THC Exposure During Fetal Development
Maternal cannabis use introduces THC into the developing fetal environment, as the compound readily crosses the placenta. The body’s own endocannabinoid system plays a significant part in early development, regulating processes like implantation and placental formation. Disrupting this delicate biological balance with external cannabinoids, such as THC, can lead to measurable deviations in growth metrics observable at birth.
Prenatal cannabis exposure is consistently associated with a decrease in the newborn’s weight. Studies indicate that exposed infants are born with an average reduction in birth weight, sometimes over 100 grams less than non-exposed infants. Furthermore, exposure has been linked to an increased likelihood of preterm delivery, meaning the infant is born before 37 completed weeks of gestation.
The timing of exposure appears to influence the specific outcomes observed. Continued cannabis use throughout the entire pregnancy is associated with the most pronounced deficits in fetal growth, including a reduction in both newborn weight and head circumference. Head circumference deficits, which are an indirect measure of brain growth, are often seen with exposure extending past the first trimester.
Adolescent Use and Skeletal Growth
The question of whether THC use during adolescence affects final adult height centers on its potential impact on skeletal maturation. Longitudinal bone growth occurs at the epiphyseal growth plates, which are thin layers of cartilage located near the ends of long bones. Growth plates determine the rate of elongation by a process called endochondral ossification, where cartilage cells differentiate and are eventually replaced by bone.

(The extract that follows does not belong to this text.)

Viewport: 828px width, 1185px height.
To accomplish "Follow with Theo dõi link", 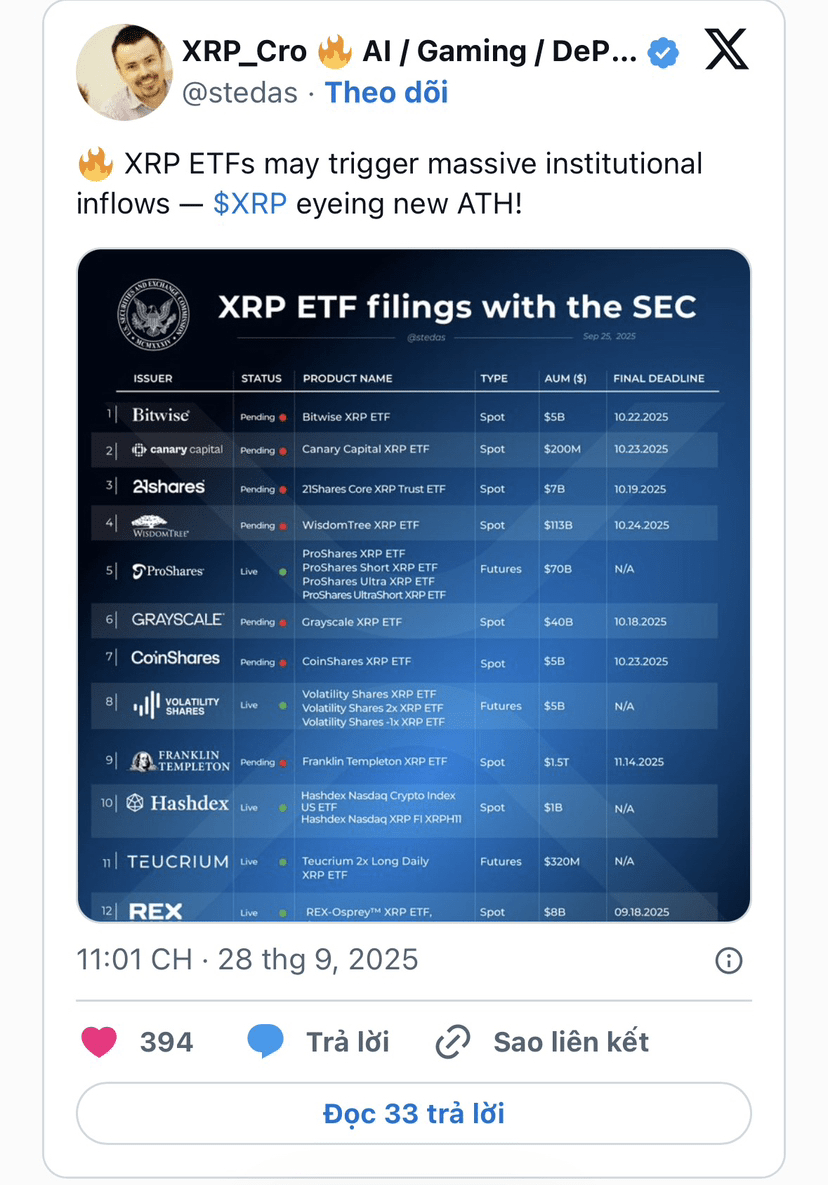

Animal studies suggest that THC can interfere with this precise process of skeletal elongation. Research in mice has demonstrated that THC slows the growth rate of long bones, such as the femur. This effect is thought to be mediated by the cannabinoid receptors, which are present within the specialized cartilage cells of the growth plate. Specifically, THC was found to inhibit the process of chondrocyte hypertrophy—the enlargement of cartilage cells—which is a necessary step for bone lengthening.

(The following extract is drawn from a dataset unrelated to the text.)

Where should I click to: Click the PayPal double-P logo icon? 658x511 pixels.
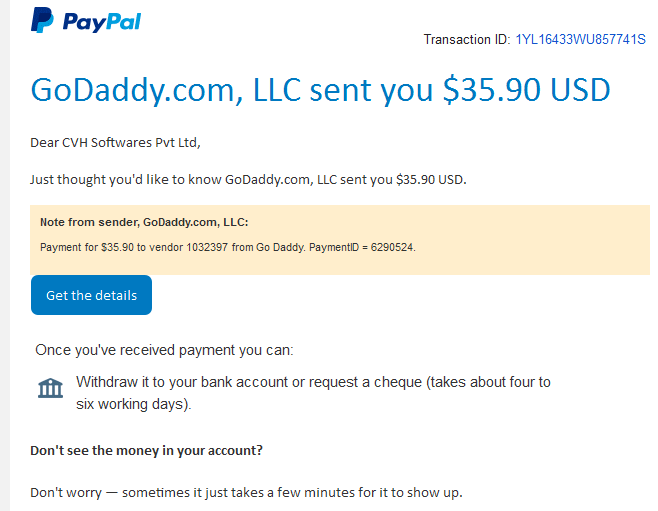coord(42,20)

Extrapolating these direct biological effects to final adult height in humans is complex, partly because human studies face significant confounding factors. Adolescents who use cannabis often also use tobacco or other substances, which are independently known to influence growth and pubertal timing. The timing of growth plate fusion, which marks the end of longitudinal growth, is heavily regulated by sex hormones. Therefore, any effect of THC on final adult height may be indirect, resulting from a disruption of the hormonal signals that control skeletal maturation.
Endocrine System Disruption and Growth Hormones
The potential for THC to influence growth is rooted in its interaction with the endocrine system. THC exerts its effects by binding to cannabinoid receptors, particularly the CB1 receptor, which is widely distributed in the central nervous system, including areas near the hypothalamus. The hypothalamus is the control center for the hypothalamic-pituitary axis, which regulates the release of many hormones essential for growth and development.

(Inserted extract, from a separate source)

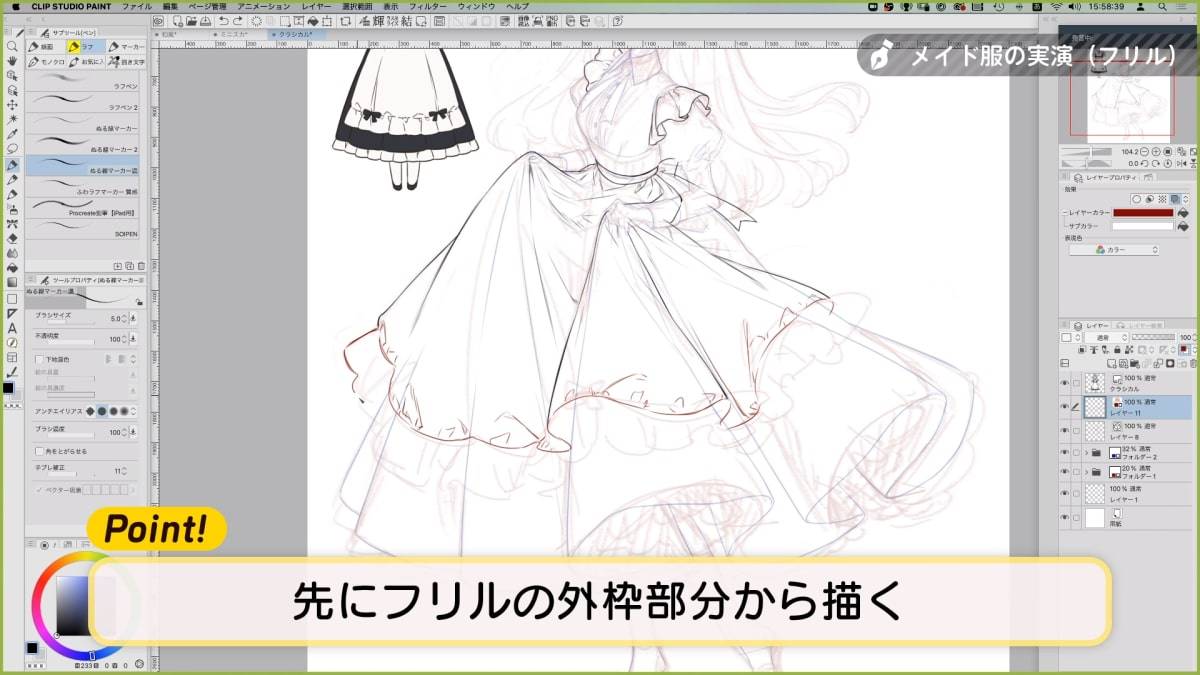The height and width of the screenshot is (675, 1200).
Task: Click the dark red layer color swatch
Action: pos(1143,213)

In animal models, THC administration has been shown to acutely suppress the secretion of several hormones, including growth hormone (GH), which is the primary driver of postnatal growth. It also appears to suppress thyroid-stimulating hormone (TSH) by affecting the regulatory hormones released by the hypothalamus. This suppression of TSH can subsequently lead to lower levels of thyroid hormones (T4 and T3), which are necessary for normal metabolism and skeletal maturation.
THC further interacts with the hypothalamic-pituitary-gonadal (HPG) axis, which governs pubertal development and the production of sex hormones. By modulating the release of gonadotropin-releasing hormone (GnRH), THC can indirectly affect the pituitary hormones, follicle-stimulating hormone (FSH) and luteinizing hormone (LH). Since sex hormones are the ultimate signals that cause the growth plates to fuse, a disruption of the HPG axis could theoretically alter the timing of puberty, thereby influencing the window available for achieving final adult height. These hormonal effects, however, are often found to be inconsistent or diminished in human studies, potentially due to the body developing a tolerance to chronic use.